To understand how the transmission of the bird flu, also know as avian influenza, you must understand what it is first. The Avian influenza has been circulating, believe it or not for over the past hundred years. It is caused by influenza type A,the most common and scariest. It is the scariest type because it has been known to cause the most epidemics in history. Although there are two other types of influenza( B and C)they are less severe than A. Influenza B can also cause epidemics but the outbreak of the disease is more milder than type A influenza.Last but not least type C influenza never has been linked to epidemics and generally just causes mild symptoms of a cold.
The Avian influenza is originally found in the digestive and respiratory tracts of wild fowl and shorebirds. Shorebirds are more likely to carry it since they are considered the reservoirs for the virus.They transmit the virus by shedding it in their fecal matter.Thus it only affects susceptible birds through the inhalation of the bird flu particles in nasal and respiratory secretions.
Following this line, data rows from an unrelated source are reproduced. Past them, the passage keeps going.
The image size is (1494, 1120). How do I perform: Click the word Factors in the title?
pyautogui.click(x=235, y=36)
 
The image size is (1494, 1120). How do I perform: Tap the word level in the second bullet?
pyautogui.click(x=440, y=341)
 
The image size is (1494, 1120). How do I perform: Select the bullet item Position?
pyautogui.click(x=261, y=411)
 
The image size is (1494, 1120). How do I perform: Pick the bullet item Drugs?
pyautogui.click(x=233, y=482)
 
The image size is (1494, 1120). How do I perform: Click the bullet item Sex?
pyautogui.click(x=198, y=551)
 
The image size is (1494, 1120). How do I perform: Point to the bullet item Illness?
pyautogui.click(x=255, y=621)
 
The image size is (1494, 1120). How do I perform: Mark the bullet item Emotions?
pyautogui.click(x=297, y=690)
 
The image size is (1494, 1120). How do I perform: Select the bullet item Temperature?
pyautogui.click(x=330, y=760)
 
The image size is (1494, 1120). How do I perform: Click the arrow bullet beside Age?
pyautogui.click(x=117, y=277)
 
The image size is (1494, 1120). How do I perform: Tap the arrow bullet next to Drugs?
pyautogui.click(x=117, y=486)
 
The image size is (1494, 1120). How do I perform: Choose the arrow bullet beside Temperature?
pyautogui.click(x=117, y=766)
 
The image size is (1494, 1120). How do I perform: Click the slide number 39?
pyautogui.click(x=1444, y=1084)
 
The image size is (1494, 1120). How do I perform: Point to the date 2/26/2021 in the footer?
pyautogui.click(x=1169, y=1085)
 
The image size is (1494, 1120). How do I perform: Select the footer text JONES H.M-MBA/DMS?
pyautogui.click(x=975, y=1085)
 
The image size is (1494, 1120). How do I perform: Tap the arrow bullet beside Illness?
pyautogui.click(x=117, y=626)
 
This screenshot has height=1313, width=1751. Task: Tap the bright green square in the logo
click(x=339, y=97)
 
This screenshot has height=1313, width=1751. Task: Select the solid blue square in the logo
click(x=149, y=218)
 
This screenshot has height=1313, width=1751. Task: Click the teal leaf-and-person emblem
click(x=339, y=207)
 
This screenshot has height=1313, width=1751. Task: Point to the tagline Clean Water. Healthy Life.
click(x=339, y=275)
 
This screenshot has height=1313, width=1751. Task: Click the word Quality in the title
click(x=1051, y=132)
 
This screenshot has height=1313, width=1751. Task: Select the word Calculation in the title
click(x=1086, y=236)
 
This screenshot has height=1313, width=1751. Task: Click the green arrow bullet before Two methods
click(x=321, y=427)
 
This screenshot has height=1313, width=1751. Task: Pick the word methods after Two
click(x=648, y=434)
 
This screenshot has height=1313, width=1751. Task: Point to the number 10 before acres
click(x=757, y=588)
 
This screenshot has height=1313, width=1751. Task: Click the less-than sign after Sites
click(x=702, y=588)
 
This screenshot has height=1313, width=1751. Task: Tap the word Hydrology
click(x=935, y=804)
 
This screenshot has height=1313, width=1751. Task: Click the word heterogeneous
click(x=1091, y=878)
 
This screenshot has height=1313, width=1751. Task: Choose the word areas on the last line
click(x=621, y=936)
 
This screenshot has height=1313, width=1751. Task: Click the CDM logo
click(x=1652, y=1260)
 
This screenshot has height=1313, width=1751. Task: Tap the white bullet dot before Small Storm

It can also be transmitted through contact of the feces of a infected bird.The only cases that humans have been infected with this virus is from basic everyday contact with the chickens.It does not mean all chickens have avian influenza, more or less its the free range chickens that are allow to roam the pasture where wild fowl might have been contaminated with the virus.
The other concern is if it mutates how can it be transmitted to humans? Well thats a simple question as I said before the virus is transmitted to wild fowl then onto free range chickens, well if it were to mutate again to a HPAI (Highly Pathogenic Avian Influenza) it would then be transmissible to swine. Once Swine are infected with the virus, if it finds yet another way to mutate it will then be most transmissible to humans.There is no vaccine either for the avian influenza. This is because it keeps mutating within the months they find a possible vaccine the virus has mutated yet once again. People often wonder to if they can get avian influenza virus from eggs and chicken, right now no but just to be on the safe side of things its better to throughly cook poultry products.
Some biosecurity measures poultry farmers can take to reduce their chances of their chickens getting the avian influenza are don’t render disease contaminated chickens. Rendering can spread the virus such as if you use the same truck to get your feed, your potentially contaminating the food. There are better ways to dispose of your dead chickens such as burial, composting, or you can simply incinerate them. Another way to prevent avian influenza from entering your poultry farm would be to simply maintain safe management practices such as cleaning, disinfecting, watching out for wild fowl, make sure to take biosecurity measures and don’t keep chickens older than 10 weeks on your farm. As with humans, when we age we are more susceptible to disease and the same goes for chickens.Another thing farmers can do is simply look out for the signs of the avian influenza virus among their chickens.The signs are coughing, sneezing, ruffled feathers, Swollen heads, nervous signs such as depression, diarrhea, decrease food intake, decreased egg production. Although sometimes they die rapidly without showing any clinical signs.